I have never said they didn't put off "some" heat. What I did say was that without allowing the airflow from the hive to pass through the nuc, the amount of heat getting to the nuc would do little to warm the nuc. And as the past has showen, allowing the moist air from a hive to move through a nuc can and will be a deastor for the nuc.

Qoute from my first post on the subject:

"If you don't use screen, there isn't much in the way of warmth that is going to get to the nuc from the stronger hive.'

Qoute from my second post on the subject:

"I don't believe the cluster will give off enough heat to do a nuc any good if it is seperated from the strong hive by a solid cover."

Why don't you try wintering some in packs of four, by themselves? Just for comparision, of course.


----------



## JohnK and Sheri (Nov 28, 2004)

To take the stacking to an extreme, my brother-in-law did an experiment with this one year. He took six deep single colonies, tucked them tight up to each other, then put six on top of these, then 6 more on top. So there was a pretty solid group of 18 single deeps, 6 on a layer, 3 layers high. He then wrapped the whole bunch in tar paper, with insulation over the top, if you can imagine all this, lol. 
They all came through winter fine, but with quite a bit of drifting. Interesting, but he didn't do it again.








Sheri


----------



## Chef Isaac (Jul 26, 2004)

I am going to try two different methods. The first method is to place a deep hive divide into two (so two) nucs on top of a strong hive. The other method I am going to try is a 5 frame nuc with insulation on top, bottom and sides of the hive.


----------



## Michael Bush (Aug 2, 2002)

>You can always just rip up some thin strips of wood and tack them to the inside of the hive body to form a channel for the diving board.

Except then you'd still have to cut the divider to fit the frame rest. But if you did that it would work great.


----------



## Fusion_power (Jan 14, 2005)

peggjam,

I've measured the temperature difference on top of a colony in winter. I was using a masonite divider on top of a strong 2 story colony with a deep brood chamber divided into 3 nucs on top. The nucs wintered very successfully and were ready to go next spring. A thermometer lying on top of the masonite ranged from 15 to 20 degrees above ambient temperature which was below freezing at the time.

Your statement that the bees do not heat the inside of the hive is correct but you are incorrect in thinking that a colony does not lose significant amounts of heat overhead.
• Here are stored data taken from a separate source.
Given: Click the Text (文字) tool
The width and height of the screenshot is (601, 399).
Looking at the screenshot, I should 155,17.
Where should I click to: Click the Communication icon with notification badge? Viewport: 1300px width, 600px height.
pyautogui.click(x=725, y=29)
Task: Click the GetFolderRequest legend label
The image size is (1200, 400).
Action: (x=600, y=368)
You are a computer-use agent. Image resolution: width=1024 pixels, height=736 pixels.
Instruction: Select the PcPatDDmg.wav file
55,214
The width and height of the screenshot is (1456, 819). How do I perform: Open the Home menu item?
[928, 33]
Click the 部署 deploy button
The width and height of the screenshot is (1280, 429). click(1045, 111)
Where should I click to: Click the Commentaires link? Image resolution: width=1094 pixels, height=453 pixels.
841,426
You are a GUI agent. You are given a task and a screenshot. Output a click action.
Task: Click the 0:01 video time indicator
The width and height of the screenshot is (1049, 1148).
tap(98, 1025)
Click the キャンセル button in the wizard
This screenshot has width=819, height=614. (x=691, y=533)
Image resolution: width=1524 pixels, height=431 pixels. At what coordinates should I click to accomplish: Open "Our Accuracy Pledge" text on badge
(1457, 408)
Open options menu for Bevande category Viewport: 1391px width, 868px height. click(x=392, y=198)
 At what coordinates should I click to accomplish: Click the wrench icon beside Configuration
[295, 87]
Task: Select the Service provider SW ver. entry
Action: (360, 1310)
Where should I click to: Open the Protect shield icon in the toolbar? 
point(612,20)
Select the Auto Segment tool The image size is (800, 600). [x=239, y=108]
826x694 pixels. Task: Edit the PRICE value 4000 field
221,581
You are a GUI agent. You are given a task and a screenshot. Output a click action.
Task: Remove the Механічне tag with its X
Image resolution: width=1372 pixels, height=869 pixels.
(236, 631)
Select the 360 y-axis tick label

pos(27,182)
The primary cause of this loss is water vapor which the bees release as they consume honey.

I am already set up with 3 frame nucs above strong colonies to go into this winter. I've used this method many times and I know it works. This doesn't mean you can't overwinter nucs with other methods. Its just the method that I prefer to use.

Fusion


----------



## Chef Isaac (Jul 26, 2004)

fusion:

Is your method like M. Palmers method? Do you over winter nucs above a closed off inner cover of a strong hive with the bottom board of the nuc on top of the inner cover??


----------



## peggjam (Mar 4, 2005)

"The primary cause of this loss is water vapor which the bees release as they consume honey."

If you refer to my 3rd post you will find this little gem:

"The heat, if any, is from vapors...water vapor, CO2..ect." 


"I am already set up with 3 frame nucs above strong colonies to go into this winter. I've used this method many times and I know it works. This doesn't mean you can't overwinter nucs with other methods. Its just the method that I prefer to use."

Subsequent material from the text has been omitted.